ABSTRACT This paper describes a voltage-mode transmitter that stacks independent non-return-tozero (NRZ) and four-level pulse amplitude modulation (PAM4) drivers for dual channels. The stacked structure can improve the transmitter's power efficiency owing to its current-recycling capabilities. The PAM4 voltage-mode driver with voltage regulators, implemented to increase data rates, generates multilevel signals. The proposed dynamic load control inside the PAM4 driver minimizes the voltage variation in the output of the regulators, which is caused by the variations of the data patterns. A prototype chip was fabricated using a 28-nm CMOS process. The stacked 7-Gb/s NRZ and 14-Gb/s PAM4 transmitters have achieved a full aggregate transmission rate of 21 Gb/s while consuming 12.6 mW from a 1-V power supply. When transmitting 500-mVpp signals with the proposed transmitter through 2-cm FR4 channels, the eye heights obtained in the NRZ and PAM4 channels were 312 and 92 mV, respectively.
I. INTRODUCTION
As the demand for high-performance mobile devices increases, the performance of their processors and memory chips, as well as the communication speed between chips, increases. Therefore, the traditional, widely used low-speed parallel interfaces have been replaced by high-speed serial interfaces [1] . In addition, studies are underway to reduce the power consumption of short-channel interface circuits in mobile devices, in which battery life is important.

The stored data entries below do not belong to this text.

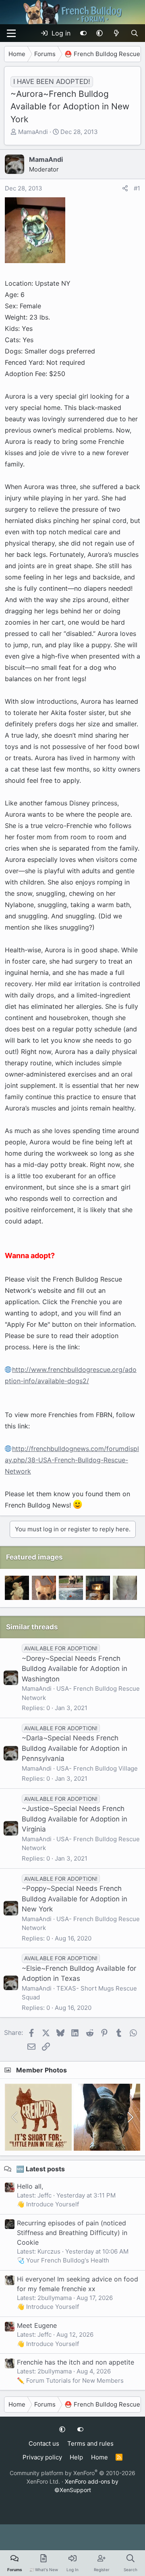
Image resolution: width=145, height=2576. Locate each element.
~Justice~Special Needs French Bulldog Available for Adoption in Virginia (74, 1818)
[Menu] (11, 33)
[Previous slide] (15, 2117)
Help (76, 2457)
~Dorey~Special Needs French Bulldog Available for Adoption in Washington (74, 1668)
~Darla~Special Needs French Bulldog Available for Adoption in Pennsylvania (74, 1748)
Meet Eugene (37, 2325)
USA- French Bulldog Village (97, 1768)
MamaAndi (33, 132)
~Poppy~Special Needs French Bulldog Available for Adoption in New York (74, 1898)
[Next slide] (129, 2117)
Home (99, 2457)
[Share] (125, 188)
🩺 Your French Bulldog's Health (63, 2260)
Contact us (44, 2443)
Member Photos (41, 2070)
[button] (99, 33)
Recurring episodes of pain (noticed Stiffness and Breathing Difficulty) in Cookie (72, 2232)
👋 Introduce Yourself (48, 2204)
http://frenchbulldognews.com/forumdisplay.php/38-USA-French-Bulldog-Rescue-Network (72, 1460)
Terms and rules (90, 2443)
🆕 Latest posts (40, 2169)
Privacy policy (42, 2457)
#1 (137, 188)
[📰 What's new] (117, 33)
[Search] (134, 33)
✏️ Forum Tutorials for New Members (70, 2380)
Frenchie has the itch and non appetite (75, 2362)
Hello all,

Among the available driver circuits for transmitters, the voltage-mode drivers have a relatively low static current compared with current-mode drivers and, therefore, voltagemode drivers are predominently used in low-power mobile applications [2] .
In processor-memory interfaces such as DDR and LPDDR, a dedicated supply voltage (VDDQ) is used for the driver in order to reduce power consumption. On the other hand, in mobile interfaces such as Mobile Industry Processor Interface (MIPI) D-PHY and M-PHY, the low-swing signaling level is specified without an additional power definition, so on-chip linear regulators are often employed as power supplies for low-swing near-ground voltage-mode drivers. However, as described in Fig. 1 , low-swing near-ground voltage-mode drivers using an on-chip linear regulator suffer from power loss in the pass transistor of the regulator [3] . In particular, high-speed interfaces for CMOS image sensor (CIS) systems demand high power efficiency to extend battery life and avoid of image quality degradation due to the local heating on the sensor side [4] . To solve this problem, stacked non-return-to-zero (NRZ) drivers [4] , [5] with the current-recycling scheme shown in Fig. 2 have been introduced.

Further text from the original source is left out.